The Telugu Desam Party, headed by N Chandrababu Naidu, walked out of the Bharatiya Janata Party-led National Democratic Alliance on Friday over the issue of special status to Andhra Pradesh.
Although Andhra Pradesh Reorganisation Act, 2014 has no clause ensuring special status to the state, the then Prime Minister Manmohan Singh said during a debate in Rajya Sabha that the newly formed state would be granted the special status for the period of five years.
The TDP has accused the Central government of not compensating the state adequately after Telangana was carved out of it in 2014. Andhra Pradesh suffered financially from the bifurcation and the AP Reorganisation Act, 2014, had also promised special status to Andhra Pradesh.
However, the 14th Finance Commission, whose recommendations were accepted by the Centre in 2015, has abolished the special status category. Special status is now only given to the northeastern and three hilly states.
These recommendations of the 14th Finance Commission were accepted in 2015, just one year after Andhra Pradesh was bifurcated.

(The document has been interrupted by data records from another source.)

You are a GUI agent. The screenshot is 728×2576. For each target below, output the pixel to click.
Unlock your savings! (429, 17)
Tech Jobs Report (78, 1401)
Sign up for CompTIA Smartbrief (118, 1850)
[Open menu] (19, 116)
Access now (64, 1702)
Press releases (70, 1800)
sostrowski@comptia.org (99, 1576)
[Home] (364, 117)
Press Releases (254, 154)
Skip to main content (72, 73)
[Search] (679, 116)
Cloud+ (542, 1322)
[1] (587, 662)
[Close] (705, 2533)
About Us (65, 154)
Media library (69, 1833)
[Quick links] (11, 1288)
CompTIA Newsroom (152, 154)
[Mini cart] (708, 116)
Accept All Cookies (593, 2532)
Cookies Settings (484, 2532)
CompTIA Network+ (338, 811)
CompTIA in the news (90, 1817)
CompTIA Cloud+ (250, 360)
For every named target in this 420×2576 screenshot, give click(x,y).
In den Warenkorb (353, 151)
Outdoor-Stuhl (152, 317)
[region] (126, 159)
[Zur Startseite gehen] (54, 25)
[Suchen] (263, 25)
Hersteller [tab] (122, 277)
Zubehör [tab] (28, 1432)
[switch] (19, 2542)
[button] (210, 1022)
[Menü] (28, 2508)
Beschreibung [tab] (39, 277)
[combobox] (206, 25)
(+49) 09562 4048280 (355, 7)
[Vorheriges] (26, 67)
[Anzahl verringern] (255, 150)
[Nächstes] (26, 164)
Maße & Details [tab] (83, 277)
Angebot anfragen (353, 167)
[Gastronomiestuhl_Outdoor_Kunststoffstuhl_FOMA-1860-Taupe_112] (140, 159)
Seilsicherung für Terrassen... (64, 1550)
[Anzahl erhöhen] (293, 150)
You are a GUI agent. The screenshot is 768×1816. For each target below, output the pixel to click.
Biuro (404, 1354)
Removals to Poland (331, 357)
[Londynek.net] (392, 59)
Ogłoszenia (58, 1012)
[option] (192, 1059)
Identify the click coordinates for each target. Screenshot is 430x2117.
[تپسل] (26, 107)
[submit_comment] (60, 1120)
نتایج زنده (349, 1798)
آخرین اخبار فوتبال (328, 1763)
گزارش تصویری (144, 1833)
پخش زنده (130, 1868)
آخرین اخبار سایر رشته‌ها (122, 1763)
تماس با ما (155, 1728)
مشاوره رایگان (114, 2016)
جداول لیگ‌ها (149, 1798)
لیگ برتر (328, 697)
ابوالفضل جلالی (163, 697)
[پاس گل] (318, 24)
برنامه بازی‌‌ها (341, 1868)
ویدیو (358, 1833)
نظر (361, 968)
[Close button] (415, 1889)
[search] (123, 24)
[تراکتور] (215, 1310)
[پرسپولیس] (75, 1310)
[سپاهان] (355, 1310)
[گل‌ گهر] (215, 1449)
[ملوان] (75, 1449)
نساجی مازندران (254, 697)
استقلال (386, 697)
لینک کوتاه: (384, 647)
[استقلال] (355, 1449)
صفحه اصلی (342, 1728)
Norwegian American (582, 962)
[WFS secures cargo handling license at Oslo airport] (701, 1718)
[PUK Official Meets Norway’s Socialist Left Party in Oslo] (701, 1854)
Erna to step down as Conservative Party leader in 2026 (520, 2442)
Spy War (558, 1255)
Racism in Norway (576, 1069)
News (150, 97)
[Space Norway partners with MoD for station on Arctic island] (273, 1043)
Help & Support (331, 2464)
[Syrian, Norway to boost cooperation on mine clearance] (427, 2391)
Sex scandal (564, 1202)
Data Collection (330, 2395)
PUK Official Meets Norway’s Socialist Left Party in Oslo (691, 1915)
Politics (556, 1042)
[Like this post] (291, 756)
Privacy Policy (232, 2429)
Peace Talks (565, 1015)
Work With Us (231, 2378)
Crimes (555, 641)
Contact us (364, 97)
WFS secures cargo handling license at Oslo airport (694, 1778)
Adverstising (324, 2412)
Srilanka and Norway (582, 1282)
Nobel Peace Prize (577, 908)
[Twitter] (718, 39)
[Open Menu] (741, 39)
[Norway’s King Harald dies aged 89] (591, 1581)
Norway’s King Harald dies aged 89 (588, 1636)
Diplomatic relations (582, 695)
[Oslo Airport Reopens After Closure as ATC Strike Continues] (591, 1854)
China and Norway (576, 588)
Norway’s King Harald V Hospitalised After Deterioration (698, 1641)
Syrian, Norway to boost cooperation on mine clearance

Hence, the central government now cannot extend special status to any new state. It (special status) is restricted to the states which have already received it.
The Modi government, instead, has offered to provide ‘special assistance’ to Andhra Pradesh for five years. ‘Special assistance’ is a monetary equivalence of the special status.
This means that Andhra Pradesh would get all the financial benefits stipulated under special status category but would not formally receive the ‘special status’. The states with special status get 90 percent of the funds from the Centre for centrally sponsored schemes in comparison to 60 percent which other states are entitled to.
Finance Minister Arun Jaitley had clearly stated that the Centre is committed to disbursing 90 percent of the funds to Andhra Pradesh through external agencies. But the TDP insists that getting official ‘special status’ is of sentimental value for the citizens of the state.
Although the Constitution did not have any provision to grant special status to any state, the former Planning Commission-body National Development Council decided to help states with funds which were historically disadvantaged compared to others.
In 1969, Jammu & Kashmir, Assam and Nagaland were the first 3 states to receive special status from the Centre.
Apart from Andhra Pradesh, Bihar and Odisha too are demanding special status.